Where I am (Sydney Australia) we have fixed speed cameras that automatically create speeding fines to drivers going too fast (well, technically the registered owner of the vehicle via ANPR).

They eventually had to equip pretty much every speed camera with a speed camera camera, usually on a much higher pole to make vandalism more difficult.

Reminds me of the story about Aeroflot (Soviet National airline) and hijackings

- Aeroflot flights get hijacked and flown to West Berlin

- Soviets decided to put Spetsnaz (Soviet special forces) on the planes much like we have Air Marshals today

- Spetsnaz figures "we have guns and are on the plane already" so they start hijacking flights

- So Soviets put TWO Spetsnaz teams on the flight

- Team 1 decides to hijack flight, realize there is a Team 2 who ALSO agrees to hijack the flight

  • Which Aeroflot flights were hijacked and flown to West Berlin? I've never heard of this. Funny though that Windows Copilot believes this happened and says that:

    "On December 12, 1978, two Soviet citizens hijacked an Aeroflot Yak‑40 on a domestic route and forced it to fly to West Berlin’s Tempelhof Airport, which was under U.S. control."

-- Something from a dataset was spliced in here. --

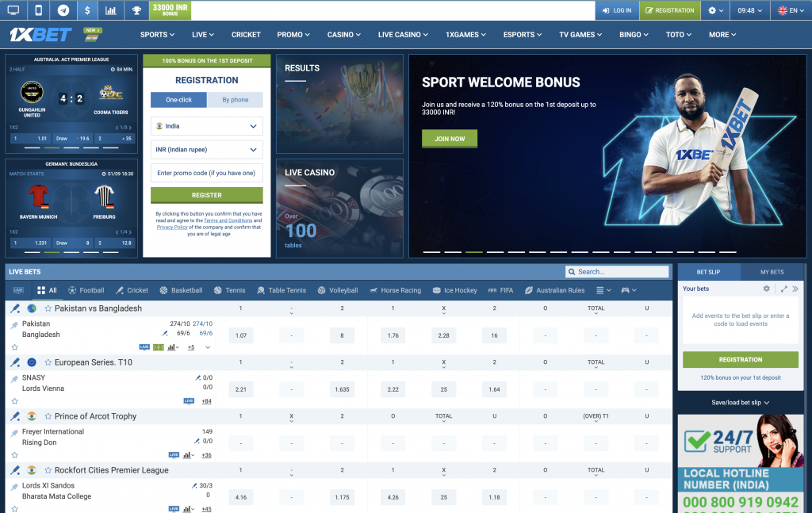
Task: Click the JOIN NOW button
Action: coord(450,139)
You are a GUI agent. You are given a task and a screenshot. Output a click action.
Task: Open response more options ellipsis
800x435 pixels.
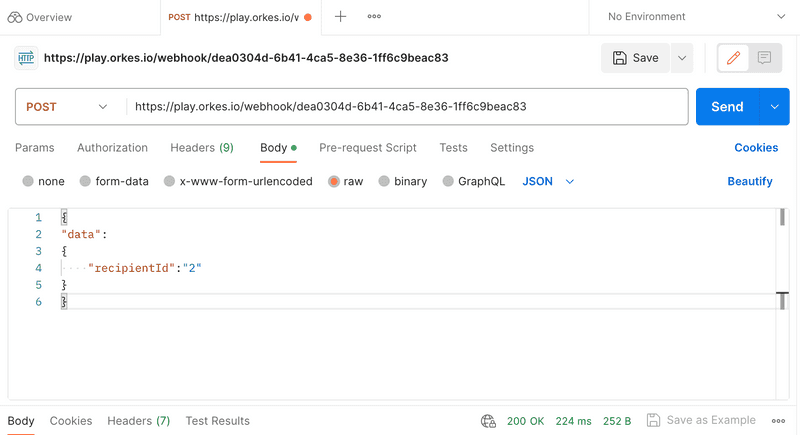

    But then, when asked about any reference to this event, gives this:

    "1. LOT Polish Airlines Flight 165 (30 August 1978) A LOT Tupolev Tu‑134 was hijacked by East German citizens seeking asylum and forced to land at Tempelhof Airport in West Berlin."

    Are you an AI?

    • I once called my Dad out about Chinese nationalists setting bombs on ships in the 60s. He reckoned his ship had come to the rescue of one where they'd found a bomb and the command crew had posed with it for a photo and it had gone off, killing or wounding all the crew capable of actually navigating the ship.

      No mention on Wikipedia of these terrorist activities, nothing in the history I could find online. He was a bit of a tall tale teller so I called him out on it.

      He was quite upset and ended up showing me his ship log book. With the ship name and the rough date, I actually found two news articles that had been scanned by Google scholar conforming that it had really happened.

      I bet there's a lot we don't know that happened behind the iron curtain, I wouldn't doubt this just because you can't easily find any references with a quick Google.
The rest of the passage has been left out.